Print

Print


Hello Pete


On Sat, 20 Nov 2004, Peter Elmer wrote:

>   Hi Remi,
>
> On Fri, Nov 19, 2004 at 04:29:28PM -0800, Remi Mommsen wrote:
> > I have many erratic problems with the bbrprod0X servers inhibiting the
> > use of xrootd for the skim production. I cannot reliable reproduce the
> > errors, but about 30% of the transfers fail. The tracebacks are similar
> > to the one posted by Alvise and myself to xrootd-l.
> >
> > Questions:
> > - Are you (or somebody else) actively looking into these issues? We
> > need to get this solved by early next week.
> > - Which version(s) of xrootd are running on bbrprod0X? Can you please
> > start the latest version on all of them?
>
>   Andy shouldn't be doing this. We arranged things such this decision
> should be _entirely_ in the hands of Wilko, Artem, etc. (i.e. Andy
> shouldn't even need to be in the loop to distribute the software via
> "taylor" at SLAC). Wilko, is that not true?

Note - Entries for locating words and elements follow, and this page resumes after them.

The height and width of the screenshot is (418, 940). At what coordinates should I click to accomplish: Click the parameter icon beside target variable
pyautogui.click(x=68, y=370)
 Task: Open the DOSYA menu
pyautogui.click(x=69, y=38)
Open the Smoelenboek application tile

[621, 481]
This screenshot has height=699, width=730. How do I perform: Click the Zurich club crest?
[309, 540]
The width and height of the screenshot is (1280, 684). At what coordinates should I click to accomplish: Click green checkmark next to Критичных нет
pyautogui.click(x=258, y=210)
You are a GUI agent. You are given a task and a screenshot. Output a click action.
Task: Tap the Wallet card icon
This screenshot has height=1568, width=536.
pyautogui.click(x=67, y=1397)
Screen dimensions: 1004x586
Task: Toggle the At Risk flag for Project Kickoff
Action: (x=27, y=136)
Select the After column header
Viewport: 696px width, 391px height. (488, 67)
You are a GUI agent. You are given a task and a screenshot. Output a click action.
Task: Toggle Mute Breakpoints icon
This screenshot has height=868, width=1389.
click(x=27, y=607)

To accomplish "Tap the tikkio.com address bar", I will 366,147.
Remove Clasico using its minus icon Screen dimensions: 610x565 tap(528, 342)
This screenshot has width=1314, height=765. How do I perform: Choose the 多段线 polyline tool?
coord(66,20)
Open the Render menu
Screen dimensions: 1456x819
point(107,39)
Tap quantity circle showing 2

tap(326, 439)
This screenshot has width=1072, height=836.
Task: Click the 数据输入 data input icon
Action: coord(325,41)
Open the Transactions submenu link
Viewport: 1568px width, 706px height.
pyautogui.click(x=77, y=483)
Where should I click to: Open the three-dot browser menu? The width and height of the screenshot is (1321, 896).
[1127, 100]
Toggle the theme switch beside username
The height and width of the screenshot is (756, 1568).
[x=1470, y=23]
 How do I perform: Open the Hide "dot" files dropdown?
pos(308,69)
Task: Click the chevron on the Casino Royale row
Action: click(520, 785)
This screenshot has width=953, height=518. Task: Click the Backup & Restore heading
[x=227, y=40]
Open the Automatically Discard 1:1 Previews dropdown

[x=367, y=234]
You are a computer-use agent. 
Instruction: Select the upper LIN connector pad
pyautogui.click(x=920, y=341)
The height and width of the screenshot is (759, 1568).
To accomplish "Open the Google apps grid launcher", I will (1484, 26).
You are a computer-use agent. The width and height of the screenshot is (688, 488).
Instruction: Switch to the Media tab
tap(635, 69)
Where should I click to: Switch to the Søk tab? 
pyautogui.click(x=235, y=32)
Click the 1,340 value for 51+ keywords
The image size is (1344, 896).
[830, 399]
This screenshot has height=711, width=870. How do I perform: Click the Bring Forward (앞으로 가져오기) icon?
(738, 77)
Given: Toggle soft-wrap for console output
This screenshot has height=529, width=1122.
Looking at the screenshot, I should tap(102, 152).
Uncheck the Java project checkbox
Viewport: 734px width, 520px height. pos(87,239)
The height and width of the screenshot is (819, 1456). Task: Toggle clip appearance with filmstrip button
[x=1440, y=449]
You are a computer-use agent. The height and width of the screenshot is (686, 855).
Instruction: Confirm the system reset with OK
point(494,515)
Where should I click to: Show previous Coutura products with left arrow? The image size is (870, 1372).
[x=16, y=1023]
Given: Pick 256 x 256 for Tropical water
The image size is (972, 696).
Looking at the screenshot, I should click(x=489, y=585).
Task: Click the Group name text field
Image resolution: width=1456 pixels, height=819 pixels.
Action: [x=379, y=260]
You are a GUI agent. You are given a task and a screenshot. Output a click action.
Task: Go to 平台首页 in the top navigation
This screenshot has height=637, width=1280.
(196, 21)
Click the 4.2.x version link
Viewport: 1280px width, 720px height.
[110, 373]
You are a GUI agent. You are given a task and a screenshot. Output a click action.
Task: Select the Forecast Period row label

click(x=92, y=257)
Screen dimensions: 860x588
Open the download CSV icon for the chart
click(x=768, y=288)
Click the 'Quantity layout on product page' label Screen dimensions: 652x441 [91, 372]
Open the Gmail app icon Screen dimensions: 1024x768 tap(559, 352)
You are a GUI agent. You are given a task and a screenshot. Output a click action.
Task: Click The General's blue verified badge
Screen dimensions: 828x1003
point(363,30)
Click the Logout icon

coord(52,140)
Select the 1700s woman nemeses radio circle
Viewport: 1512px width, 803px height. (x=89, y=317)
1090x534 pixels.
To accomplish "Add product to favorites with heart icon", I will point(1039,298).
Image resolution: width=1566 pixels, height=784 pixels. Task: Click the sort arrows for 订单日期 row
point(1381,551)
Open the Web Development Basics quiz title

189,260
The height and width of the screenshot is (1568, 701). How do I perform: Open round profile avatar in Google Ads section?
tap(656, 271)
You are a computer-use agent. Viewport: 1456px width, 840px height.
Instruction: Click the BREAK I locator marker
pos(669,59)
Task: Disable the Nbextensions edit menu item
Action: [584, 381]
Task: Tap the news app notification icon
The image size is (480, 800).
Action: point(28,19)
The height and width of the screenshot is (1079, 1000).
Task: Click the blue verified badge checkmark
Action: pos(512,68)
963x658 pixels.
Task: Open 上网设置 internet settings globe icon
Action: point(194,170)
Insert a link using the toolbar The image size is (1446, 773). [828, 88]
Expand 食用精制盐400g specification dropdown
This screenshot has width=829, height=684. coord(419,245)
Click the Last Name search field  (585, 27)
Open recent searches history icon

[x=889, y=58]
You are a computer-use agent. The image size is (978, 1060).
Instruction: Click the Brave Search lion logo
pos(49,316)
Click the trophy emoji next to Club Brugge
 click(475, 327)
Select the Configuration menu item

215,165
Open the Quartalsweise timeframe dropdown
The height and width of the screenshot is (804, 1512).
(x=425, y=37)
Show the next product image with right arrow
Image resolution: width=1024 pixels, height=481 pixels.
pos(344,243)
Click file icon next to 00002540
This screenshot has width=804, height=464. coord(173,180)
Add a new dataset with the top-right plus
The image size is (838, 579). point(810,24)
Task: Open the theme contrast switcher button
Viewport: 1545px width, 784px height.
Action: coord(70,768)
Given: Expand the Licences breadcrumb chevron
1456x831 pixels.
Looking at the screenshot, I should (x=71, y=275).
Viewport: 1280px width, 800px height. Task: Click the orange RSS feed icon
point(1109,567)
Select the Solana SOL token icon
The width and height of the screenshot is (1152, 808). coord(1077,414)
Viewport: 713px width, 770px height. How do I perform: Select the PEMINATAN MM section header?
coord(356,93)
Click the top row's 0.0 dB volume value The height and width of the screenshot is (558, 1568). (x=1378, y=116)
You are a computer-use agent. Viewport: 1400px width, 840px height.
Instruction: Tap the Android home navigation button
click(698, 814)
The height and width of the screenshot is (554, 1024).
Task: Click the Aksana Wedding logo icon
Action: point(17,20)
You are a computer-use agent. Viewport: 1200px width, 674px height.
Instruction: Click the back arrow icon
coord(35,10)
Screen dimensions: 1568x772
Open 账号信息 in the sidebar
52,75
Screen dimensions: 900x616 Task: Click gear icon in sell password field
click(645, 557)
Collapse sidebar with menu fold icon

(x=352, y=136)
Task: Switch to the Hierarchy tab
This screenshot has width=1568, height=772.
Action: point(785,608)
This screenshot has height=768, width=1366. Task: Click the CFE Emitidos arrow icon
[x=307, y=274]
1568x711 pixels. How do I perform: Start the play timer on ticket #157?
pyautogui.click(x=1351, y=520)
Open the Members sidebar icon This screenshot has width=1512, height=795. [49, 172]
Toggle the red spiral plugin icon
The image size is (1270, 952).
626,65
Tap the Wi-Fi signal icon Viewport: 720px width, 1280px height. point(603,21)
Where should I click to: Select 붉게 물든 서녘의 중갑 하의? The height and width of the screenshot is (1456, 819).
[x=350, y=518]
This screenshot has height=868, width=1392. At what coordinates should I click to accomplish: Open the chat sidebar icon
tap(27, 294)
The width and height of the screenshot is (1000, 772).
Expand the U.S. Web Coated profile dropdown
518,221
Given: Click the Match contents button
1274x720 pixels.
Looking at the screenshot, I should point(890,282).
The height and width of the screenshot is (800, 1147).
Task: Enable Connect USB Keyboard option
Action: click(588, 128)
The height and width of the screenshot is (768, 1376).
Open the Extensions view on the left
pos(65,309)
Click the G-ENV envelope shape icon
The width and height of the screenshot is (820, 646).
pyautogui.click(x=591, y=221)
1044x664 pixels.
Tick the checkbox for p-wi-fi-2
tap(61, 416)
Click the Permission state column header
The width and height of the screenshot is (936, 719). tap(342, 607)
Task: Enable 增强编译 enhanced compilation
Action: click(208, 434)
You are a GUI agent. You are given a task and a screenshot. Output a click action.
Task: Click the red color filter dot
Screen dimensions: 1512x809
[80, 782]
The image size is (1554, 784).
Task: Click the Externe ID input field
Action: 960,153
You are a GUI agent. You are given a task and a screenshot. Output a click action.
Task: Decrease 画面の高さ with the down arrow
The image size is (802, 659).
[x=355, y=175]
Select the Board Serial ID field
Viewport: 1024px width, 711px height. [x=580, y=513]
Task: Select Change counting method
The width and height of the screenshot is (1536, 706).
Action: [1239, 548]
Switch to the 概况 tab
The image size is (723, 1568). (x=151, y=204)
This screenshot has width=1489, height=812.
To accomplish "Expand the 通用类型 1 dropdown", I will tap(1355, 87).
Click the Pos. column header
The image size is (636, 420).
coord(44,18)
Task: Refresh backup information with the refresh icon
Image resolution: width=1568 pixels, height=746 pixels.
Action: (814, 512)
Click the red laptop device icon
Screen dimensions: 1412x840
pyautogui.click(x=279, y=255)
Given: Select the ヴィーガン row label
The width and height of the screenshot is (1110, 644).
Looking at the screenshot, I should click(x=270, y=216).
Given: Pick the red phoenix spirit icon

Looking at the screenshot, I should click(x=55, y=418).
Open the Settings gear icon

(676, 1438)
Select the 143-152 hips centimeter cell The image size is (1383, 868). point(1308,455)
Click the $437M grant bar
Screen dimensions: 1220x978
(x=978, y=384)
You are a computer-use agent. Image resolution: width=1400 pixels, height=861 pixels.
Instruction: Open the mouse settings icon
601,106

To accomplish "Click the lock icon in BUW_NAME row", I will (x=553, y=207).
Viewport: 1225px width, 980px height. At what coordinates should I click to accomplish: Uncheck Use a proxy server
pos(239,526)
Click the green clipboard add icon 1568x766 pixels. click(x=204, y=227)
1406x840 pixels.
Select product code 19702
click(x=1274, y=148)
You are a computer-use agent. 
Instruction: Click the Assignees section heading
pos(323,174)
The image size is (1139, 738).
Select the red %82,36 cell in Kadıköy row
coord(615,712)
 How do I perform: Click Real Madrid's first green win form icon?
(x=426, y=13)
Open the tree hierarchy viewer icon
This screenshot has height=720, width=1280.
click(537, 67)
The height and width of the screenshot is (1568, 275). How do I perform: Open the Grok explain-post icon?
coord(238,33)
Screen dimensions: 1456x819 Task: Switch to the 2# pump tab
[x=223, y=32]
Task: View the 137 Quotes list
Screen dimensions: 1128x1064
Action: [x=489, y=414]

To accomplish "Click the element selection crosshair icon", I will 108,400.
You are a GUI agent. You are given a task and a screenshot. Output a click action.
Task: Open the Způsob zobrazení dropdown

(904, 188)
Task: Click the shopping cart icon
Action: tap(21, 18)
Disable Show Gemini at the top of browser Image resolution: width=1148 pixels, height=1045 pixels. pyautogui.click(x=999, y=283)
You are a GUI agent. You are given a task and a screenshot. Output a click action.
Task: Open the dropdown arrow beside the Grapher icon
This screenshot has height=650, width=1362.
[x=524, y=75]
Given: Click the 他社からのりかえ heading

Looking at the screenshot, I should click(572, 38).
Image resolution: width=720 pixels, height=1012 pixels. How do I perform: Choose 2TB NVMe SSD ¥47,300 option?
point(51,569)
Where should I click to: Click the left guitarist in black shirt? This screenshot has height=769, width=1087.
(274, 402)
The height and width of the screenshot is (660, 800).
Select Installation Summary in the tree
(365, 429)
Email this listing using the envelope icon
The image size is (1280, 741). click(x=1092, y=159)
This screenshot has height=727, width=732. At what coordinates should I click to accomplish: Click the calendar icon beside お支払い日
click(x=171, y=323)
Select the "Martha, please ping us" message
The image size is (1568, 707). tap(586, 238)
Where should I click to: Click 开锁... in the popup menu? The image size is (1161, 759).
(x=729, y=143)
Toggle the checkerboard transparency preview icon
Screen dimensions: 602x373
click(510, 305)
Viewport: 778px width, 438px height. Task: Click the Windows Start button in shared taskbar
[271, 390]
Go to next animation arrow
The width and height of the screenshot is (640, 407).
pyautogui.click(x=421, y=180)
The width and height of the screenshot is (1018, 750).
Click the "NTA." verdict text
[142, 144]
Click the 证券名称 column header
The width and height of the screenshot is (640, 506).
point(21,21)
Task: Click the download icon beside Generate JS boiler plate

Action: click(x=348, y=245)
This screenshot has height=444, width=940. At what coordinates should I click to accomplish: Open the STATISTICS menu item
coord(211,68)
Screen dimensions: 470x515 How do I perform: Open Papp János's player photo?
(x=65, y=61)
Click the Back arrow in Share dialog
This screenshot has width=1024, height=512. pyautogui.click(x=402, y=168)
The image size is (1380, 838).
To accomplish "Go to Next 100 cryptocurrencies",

Artem and I do the restart and also do some of the configuration of the
xrootds but setting up a release so that it gets distributed by taylor
is done by Andy. Any how, I am restarting the xrootd servers from the
latest version, 20041118-0948, but right now it doesn't start which looks
like a configuration issue.

Wilko


>
> > - I can get a checksum only from bbrprod05. Do you know what the
> > problem is?
>
>   There is clearly a big mess for the versions. I see:
>
>   bbrprod01  20041022-0258
>   bbrprod02  20040830-0105
>   bbrprod03  20040830-0105
>   bbrprod04  20040830-0105
>   bbrprod05  20041022-0258
>
> and of course I've no idea if they have all been started with the new
> version of the config file which includes the external checksum script.
>
>   Actually, you can always check the versions in Ganglia:
>
>   http://www-gmon.slac.stanford.edu:8080/ganglia/?m=xrootd_version&r=hour&s=by%2520hostname&c=xrootd-prod&h=&sh=1&hc=4
>
>   Wilko, could you please sort this out?
>
> > There is a test perl script at
> > /afs/slac.stanford.edu/u/br/bbrskim/releases/test-16.0.1a/workdir/
> > testPAdmin.pl
> > which exercises the functionality which we need.
> >
> > BTW: we gave up to get it to work using olb on the time scale of next
> > week. We will be happy if the functionality required by testPAdmin.pl
> > works for all 5 bbrprod0X machines.
>
>   I'll take a look at it once they start the latest version of the
> server (20041118-0948) on all 5 machines with the config file containing
> the directive with the external checksum script.
>
>   BTW, the fact that you are using your own compiled version of (HEAD of) the
> client instead of the version installed in afs is also a bit confusing. I'll
> try to sort out the debug version for linux to help this along.
>
>                                  thanks,
>                                    Pete
>
> -------------------------------------------------------------------------
> Peter Elmer     E-mail: [log in to unmask]      Phone: +41 (22) 767-4644
> Address: CERN Division PPE, Bat. 32 2C-14, CH-1211 Geneva 23, Switzerland
> -------------------------------------------------------------------------
>